Orin Kerr’s fantasy seems to be a computer system that is encrypted in such a way that someone with a warrant would be able to decrypt the device. Let’s see how this technically can be implemented.

 Key escrowing and backdoors

For Apple to be able to hand over data to law enforcement, they would require a backdoor. Backdoors in encrypted systems are better known as key escrows. Key escrowing allows Apple to derive the decryption key of the device based on non-user entered parameters. In such a setting, Apple would be able to generate the decryption keys of any phone, not just the warranted devices.

This has considerable privacy and security implications.

Here’s what breaking government mandated backdoors look like in a non-digital world, it makes us all safer, right?
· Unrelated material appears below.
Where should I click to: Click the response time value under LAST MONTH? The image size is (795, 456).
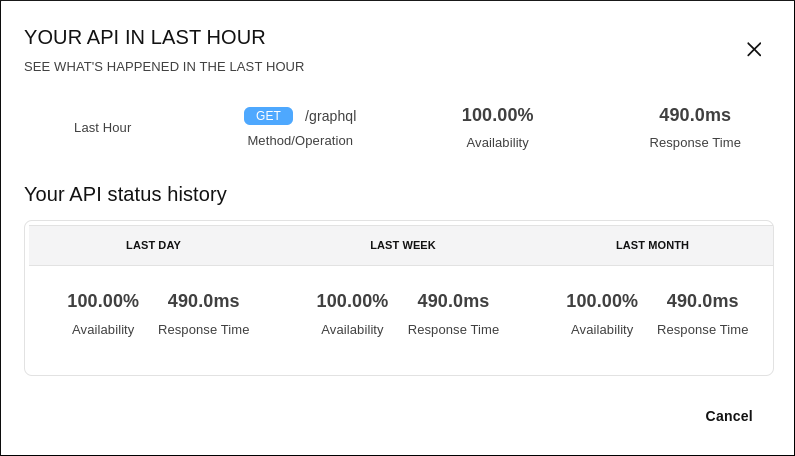click(702, 301)
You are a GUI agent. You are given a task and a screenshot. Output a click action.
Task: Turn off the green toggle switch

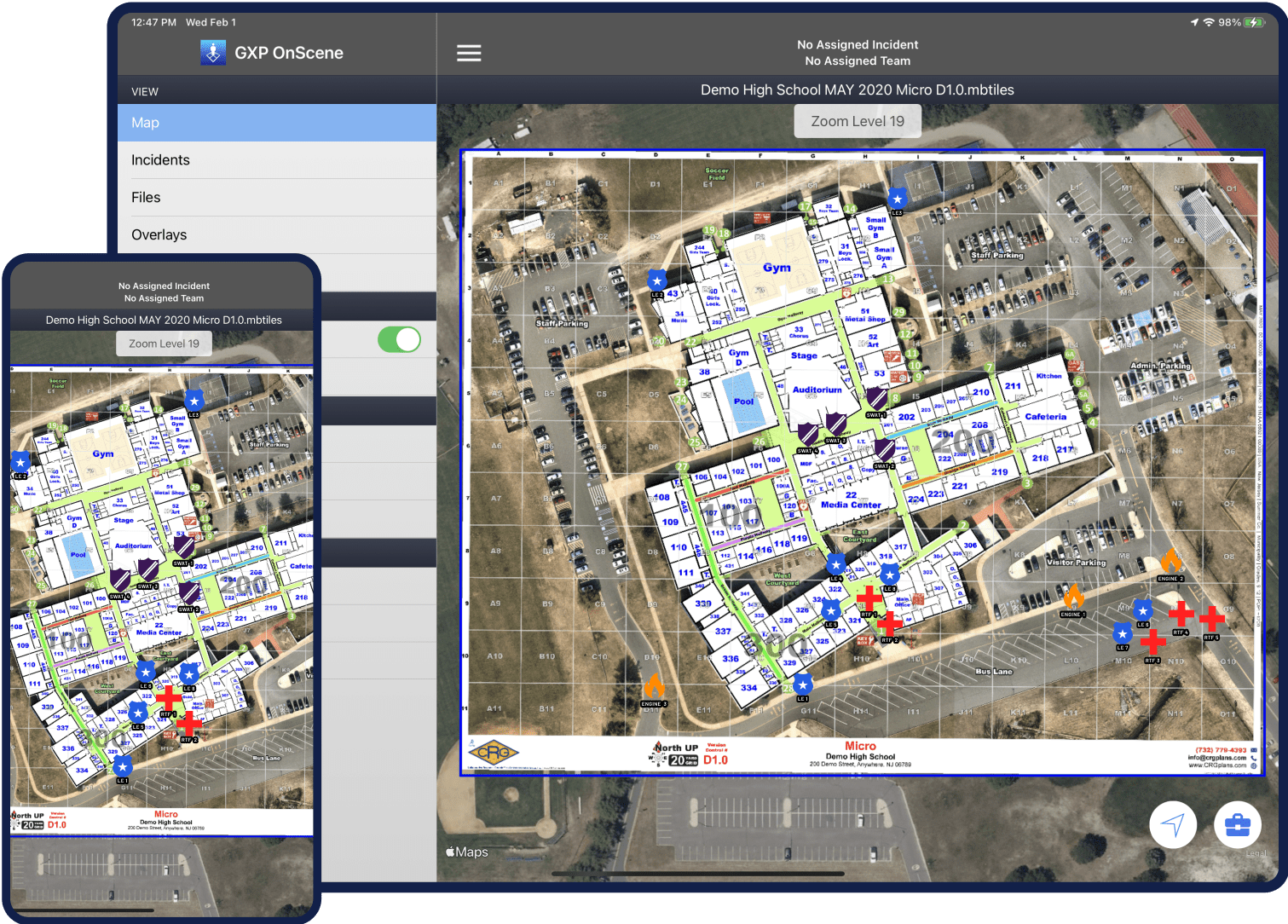(x=399, y=339)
 Systems security vs Encryption

As we’ve seen many times in the past, all web services are breached at some point. iCloud, Gmail, Facebook … have all had data breaches. What we learned is that no matter how good your engineers are, attackers will always win. Although, the attackers have the upper hand in breaching systems, the defenders appear to have the upper hand when it comes to encryption. Breaking into a system is not all, you still need to be able to read the information that is stored on a server if it’s encrypted. And we know that correctly implemented cryptography works. So encryption is your last line of defence when it comes to protecting your information.

 Take aways

What does this mean for the Apple iOS 8 device encryption? It does mean that, whoever your attacker is, whether it’s the Chinese government, the NSA or simply a group performing illegal hacking of mobile data to ask for ransoms, they will eventually figure out how Apple generates those key escrow decryption keys and be able to decrypt any iOS device.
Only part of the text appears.